10 acres of land can cost anywhere from a few thousand dollars to well over a million, depending mostly on location, zoning, road access, and whether utilities are nearby.

Quick Scoop

A simple way to think about it is:

  • Rural farmland or undeveloped land can be relatively cheap, sometimes under $2,000 per acre in some areas.
  • A national farmland average cited in one land-price reference is about $4,080 per acre, which would put 10 acres around $40,800.
  • In higher-demand metro-adjacent areas, land can exceed $100,000 per acre, which would make 10 acres $1 million or more.
  • A Texas-focused 2026 estimate says livable 10-acre tracts there often run about $80,000 to $180,000, showing how much region changes the price.

What changes the price

The biggest factor is location : land near cities, highways, or growing suburbs is much more expensive than remote land.

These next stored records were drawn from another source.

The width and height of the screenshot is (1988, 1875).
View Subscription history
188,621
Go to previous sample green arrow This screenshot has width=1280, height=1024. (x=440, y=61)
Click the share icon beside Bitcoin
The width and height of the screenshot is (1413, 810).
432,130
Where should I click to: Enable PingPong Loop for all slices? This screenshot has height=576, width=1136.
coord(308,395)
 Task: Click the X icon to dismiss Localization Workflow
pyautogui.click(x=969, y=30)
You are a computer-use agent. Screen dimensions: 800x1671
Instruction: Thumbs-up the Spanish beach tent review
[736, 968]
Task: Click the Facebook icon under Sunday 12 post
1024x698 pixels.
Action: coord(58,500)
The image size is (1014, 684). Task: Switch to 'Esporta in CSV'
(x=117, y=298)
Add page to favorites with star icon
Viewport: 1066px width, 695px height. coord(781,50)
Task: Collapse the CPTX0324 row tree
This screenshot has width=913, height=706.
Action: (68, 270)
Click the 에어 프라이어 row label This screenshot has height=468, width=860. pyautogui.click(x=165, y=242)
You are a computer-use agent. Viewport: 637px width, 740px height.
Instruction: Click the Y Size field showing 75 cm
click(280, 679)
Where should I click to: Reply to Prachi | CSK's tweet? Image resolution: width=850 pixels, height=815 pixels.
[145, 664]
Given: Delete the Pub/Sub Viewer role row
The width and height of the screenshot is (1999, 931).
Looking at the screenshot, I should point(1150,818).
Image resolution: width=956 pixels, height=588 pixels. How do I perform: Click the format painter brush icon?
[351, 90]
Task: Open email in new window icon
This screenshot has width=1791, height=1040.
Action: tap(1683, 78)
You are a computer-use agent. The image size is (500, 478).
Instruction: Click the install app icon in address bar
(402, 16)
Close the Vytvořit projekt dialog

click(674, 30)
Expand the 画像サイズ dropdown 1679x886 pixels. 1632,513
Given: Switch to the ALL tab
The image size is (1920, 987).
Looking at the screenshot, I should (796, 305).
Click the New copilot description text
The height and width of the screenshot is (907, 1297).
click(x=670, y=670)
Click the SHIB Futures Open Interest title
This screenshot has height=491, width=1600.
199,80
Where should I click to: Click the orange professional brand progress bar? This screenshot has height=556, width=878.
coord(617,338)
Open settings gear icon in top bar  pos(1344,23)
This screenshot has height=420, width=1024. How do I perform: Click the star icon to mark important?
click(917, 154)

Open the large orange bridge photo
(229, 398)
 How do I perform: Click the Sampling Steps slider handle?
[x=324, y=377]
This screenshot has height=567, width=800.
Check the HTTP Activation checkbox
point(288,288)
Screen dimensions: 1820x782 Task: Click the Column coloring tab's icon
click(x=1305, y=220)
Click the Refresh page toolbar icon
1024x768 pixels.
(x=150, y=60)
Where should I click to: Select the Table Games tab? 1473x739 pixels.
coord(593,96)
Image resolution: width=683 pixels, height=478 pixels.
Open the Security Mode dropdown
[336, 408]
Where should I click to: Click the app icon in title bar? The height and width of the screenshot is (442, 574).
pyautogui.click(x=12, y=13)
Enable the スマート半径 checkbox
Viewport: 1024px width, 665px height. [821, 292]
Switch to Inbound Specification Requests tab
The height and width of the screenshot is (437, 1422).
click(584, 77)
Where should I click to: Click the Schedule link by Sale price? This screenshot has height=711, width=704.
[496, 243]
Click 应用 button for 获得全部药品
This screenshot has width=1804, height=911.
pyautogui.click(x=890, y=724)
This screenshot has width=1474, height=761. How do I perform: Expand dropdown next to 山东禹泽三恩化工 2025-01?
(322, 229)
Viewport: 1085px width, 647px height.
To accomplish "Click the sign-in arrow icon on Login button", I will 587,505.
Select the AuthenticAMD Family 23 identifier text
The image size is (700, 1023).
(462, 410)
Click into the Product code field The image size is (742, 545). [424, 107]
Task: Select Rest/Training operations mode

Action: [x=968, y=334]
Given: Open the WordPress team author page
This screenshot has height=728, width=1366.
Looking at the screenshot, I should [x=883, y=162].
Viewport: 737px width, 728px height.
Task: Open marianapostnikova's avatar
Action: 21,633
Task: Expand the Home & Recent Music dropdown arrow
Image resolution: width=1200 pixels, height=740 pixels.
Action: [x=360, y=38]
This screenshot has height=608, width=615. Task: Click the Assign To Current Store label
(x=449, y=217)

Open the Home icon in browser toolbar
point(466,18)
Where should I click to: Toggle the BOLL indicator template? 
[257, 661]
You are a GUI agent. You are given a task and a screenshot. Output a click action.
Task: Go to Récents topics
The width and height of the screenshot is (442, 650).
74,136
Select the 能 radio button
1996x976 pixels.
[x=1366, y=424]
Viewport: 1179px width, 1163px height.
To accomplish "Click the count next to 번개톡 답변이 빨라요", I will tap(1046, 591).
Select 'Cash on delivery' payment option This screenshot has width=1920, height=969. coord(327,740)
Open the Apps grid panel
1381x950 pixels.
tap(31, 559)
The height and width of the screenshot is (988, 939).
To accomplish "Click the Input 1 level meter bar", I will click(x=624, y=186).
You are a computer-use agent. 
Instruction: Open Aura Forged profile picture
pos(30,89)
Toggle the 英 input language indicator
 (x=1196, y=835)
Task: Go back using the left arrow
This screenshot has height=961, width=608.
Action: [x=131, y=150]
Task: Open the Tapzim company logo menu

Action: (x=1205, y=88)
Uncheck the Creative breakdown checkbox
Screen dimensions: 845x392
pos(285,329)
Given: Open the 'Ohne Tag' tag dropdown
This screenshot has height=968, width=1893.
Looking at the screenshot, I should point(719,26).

Zoning and intended use matter too, because residential, agricultural, and commercial land are priced very differently. Utilities, water access, and legal access to the parcel can also add a lot to the cost.

Size reference

Ten acres is a real chunk of land: it equals about 435,600 square feet. That size helps explain why two parcels with the same acreage can still have wildly different prices, since the land’s usefulness matters as much as the raw size.

Rough price examples

Land type Typical rough estimate 10 acres total
Low-cost rural land Under $2,000 per acre Under $20,000
Average farmland About $4,080 per acre About $40,800
More desirable or developable land Often much higher $100,000+ is common
High-demand metro land Over $100,000 per acre $1,000,000+

Practical takeaway

If you want a realistic estimate, the fastest shortcut is to compare nearby listings for the same use type, because 10 acres in one county can cost less than 1 acre in another. For a plain ballpark answer, many buyers should expect roughly $40,000 to $180,000 for 10 acres in ordinary rural-to-suburban settings, with much lower or much higher prices depending on the market.